» Entries from a data collection

================================

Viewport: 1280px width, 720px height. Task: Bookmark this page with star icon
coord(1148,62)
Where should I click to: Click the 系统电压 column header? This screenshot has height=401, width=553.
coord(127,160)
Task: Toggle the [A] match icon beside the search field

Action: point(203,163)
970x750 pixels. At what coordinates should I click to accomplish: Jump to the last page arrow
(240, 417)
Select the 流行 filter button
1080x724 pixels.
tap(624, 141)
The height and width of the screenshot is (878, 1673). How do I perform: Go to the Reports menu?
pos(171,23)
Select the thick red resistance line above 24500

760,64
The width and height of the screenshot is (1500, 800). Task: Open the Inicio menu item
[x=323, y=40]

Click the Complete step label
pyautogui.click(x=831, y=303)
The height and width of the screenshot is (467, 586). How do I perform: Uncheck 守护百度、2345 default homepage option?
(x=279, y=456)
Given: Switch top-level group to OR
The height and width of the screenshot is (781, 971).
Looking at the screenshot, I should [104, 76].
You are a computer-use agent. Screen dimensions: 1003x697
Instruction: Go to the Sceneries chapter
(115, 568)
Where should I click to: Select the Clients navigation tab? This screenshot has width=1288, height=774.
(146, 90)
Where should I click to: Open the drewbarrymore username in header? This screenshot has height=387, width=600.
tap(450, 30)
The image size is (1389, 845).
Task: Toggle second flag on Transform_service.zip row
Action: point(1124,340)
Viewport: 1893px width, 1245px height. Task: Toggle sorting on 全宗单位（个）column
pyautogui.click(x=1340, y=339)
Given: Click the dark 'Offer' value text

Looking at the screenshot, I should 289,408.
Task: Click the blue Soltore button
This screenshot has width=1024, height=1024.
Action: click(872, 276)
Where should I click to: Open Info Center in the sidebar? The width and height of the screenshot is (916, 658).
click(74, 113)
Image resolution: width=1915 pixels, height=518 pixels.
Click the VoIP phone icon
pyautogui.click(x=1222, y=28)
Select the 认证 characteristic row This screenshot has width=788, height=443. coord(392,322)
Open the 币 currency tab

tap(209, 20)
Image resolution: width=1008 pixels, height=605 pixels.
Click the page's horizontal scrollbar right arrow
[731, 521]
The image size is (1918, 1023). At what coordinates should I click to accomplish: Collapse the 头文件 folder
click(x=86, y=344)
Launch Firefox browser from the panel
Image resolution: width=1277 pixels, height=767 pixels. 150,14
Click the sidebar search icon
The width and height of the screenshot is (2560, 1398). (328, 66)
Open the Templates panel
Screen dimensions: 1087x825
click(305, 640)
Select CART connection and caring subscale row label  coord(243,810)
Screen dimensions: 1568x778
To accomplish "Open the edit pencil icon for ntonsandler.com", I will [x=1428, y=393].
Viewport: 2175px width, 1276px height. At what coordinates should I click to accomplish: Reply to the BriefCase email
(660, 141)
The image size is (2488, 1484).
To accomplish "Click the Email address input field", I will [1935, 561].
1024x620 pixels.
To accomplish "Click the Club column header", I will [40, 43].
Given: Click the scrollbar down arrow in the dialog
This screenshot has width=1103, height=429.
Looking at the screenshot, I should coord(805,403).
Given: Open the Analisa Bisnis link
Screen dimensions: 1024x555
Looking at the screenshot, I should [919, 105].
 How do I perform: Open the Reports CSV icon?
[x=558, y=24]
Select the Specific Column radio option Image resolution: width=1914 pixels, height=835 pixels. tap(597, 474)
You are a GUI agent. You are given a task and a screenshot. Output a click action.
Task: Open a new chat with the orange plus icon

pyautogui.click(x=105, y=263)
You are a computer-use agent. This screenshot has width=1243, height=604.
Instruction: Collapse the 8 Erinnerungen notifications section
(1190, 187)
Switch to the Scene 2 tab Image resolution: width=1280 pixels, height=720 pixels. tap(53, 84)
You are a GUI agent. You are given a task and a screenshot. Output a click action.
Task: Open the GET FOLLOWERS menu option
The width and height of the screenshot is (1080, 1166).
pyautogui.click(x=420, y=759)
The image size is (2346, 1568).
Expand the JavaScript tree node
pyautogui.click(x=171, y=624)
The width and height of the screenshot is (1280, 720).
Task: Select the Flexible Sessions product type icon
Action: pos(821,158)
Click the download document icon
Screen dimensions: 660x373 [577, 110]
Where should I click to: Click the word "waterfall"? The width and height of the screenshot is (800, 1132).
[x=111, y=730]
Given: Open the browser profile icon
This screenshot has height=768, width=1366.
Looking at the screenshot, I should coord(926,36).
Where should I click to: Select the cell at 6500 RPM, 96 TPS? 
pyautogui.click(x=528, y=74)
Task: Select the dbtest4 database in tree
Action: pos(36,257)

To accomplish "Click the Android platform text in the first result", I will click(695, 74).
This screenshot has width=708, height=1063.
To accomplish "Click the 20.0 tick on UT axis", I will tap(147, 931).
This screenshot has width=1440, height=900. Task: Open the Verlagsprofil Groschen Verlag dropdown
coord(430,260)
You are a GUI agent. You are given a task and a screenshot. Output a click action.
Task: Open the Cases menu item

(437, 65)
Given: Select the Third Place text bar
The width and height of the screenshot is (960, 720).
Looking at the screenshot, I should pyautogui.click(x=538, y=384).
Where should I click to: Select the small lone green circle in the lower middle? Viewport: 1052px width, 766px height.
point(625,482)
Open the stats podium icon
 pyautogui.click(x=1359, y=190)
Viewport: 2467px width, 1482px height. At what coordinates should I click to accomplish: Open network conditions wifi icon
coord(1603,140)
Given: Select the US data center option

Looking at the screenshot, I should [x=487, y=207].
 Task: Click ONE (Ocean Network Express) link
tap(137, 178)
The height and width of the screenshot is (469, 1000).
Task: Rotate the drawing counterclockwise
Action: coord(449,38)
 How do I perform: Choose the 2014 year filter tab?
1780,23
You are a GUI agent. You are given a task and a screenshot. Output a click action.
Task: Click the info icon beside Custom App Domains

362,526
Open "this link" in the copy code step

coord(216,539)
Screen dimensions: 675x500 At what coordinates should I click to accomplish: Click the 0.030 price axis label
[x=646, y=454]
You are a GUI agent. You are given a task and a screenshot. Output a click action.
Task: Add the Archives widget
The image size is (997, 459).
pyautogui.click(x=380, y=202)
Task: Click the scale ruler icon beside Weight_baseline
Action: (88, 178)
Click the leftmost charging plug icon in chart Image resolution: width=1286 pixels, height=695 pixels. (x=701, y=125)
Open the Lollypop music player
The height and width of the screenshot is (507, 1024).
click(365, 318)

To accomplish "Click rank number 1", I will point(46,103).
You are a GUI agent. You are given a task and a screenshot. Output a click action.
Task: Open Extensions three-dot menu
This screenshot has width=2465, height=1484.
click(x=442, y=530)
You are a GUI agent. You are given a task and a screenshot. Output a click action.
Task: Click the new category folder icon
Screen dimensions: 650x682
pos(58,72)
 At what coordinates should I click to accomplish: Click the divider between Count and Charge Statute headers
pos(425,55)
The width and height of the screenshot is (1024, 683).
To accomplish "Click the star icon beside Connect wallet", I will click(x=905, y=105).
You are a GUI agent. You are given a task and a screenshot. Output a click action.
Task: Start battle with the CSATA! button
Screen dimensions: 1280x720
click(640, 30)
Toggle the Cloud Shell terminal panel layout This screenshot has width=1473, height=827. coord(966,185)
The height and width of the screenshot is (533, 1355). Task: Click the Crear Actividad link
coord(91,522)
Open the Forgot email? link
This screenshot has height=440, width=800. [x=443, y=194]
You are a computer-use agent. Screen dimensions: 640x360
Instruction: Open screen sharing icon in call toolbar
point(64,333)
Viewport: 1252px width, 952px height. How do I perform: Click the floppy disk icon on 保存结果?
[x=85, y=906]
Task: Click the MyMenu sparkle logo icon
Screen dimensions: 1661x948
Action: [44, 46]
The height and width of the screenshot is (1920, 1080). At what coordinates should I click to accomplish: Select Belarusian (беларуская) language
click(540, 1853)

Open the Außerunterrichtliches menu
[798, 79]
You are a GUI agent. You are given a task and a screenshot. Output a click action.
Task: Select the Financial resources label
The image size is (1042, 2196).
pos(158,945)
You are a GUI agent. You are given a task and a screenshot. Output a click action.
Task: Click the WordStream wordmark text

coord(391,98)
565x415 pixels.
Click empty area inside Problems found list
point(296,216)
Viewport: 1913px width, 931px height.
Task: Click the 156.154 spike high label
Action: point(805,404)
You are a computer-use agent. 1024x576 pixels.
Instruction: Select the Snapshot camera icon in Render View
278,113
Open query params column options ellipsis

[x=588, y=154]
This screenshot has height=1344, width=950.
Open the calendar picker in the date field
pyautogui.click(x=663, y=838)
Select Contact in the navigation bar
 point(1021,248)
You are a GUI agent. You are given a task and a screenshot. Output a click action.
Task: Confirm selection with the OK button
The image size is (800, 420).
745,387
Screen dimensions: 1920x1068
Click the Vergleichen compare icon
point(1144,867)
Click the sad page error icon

================================

» GOAL
Copy out word for word the stretch of entries from the line containing "Image resolution: width=1915" through the line containing "click(x=86, y=344)".

» RESPONSE FOR THIS EXERCISE
Image resolution: width=1915 pixels, height=518 pixels.
Click the VoIP phone icon
pyautogui.click(x=1222, y=28)
Select the 认证 characteristic row This screenshot has width=788, height=443. coord(392,322)
Open the 币 currency tab

tap(209, 20)
Image resolution: width=1008 pixels, height=605 pixels.
Click the page's horizontal scrollbar right arrow
[731, 521]
The image size is (1918, 1023). At what coordinates should I click to accomplish: Collapse the 头文件 folder
click(x=86, y=344)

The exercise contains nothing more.